Pull every line with "panel" from the data below and copy it.

[Stored data]
-----

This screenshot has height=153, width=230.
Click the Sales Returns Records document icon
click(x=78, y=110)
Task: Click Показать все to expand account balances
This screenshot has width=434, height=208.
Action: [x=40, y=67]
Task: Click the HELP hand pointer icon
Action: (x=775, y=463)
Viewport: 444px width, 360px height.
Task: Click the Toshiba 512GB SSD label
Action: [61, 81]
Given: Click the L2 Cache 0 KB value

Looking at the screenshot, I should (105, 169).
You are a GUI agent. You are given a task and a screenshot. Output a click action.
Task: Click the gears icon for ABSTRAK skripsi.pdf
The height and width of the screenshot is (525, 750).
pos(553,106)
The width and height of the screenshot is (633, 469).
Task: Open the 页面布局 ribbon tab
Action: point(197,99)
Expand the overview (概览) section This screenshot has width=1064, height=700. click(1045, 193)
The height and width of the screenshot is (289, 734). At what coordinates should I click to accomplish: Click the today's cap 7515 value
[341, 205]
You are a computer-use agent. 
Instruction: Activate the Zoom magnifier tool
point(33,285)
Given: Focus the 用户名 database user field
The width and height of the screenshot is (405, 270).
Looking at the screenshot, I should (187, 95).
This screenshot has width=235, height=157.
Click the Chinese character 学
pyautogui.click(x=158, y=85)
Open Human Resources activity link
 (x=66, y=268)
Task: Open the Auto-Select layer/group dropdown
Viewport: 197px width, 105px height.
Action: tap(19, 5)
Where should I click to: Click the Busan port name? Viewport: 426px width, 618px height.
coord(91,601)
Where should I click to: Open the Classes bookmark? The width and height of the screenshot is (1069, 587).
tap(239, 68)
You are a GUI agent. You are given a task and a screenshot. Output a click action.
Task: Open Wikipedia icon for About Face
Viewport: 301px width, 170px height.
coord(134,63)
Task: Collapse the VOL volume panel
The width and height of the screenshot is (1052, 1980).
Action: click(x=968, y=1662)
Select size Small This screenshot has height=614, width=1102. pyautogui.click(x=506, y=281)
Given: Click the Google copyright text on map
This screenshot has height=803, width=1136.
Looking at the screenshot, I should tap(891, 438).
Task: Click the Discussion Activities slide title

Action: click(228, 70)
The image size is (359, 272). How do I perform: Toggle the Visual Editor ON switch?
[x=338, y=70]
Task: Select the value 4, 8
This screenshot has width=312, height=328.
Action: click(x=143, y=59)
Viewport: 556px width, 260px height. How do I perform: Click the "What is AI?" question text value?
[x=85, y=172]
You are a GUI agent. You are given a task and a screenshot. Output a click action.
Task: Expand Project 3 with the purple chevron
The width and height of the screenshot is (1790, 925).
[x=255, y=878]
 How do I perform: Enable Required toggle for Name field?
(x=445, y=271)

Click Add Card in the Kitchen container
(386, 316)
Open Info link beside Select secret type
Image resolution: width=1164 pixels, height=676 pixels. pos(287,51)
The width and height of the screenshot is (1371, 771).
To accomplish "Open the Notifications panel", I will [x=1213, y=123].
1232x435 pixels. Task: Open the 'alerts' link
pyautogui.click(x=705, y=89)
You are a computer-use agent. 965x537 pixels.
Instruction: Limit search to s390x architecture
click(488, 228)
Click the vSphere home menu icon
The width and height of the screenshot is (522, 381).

-----

● RESPONSE AREA:
Task: Collapse the VOL volume panel
To accomplish "Open the Notifications panel", I will [x=1213, y=123].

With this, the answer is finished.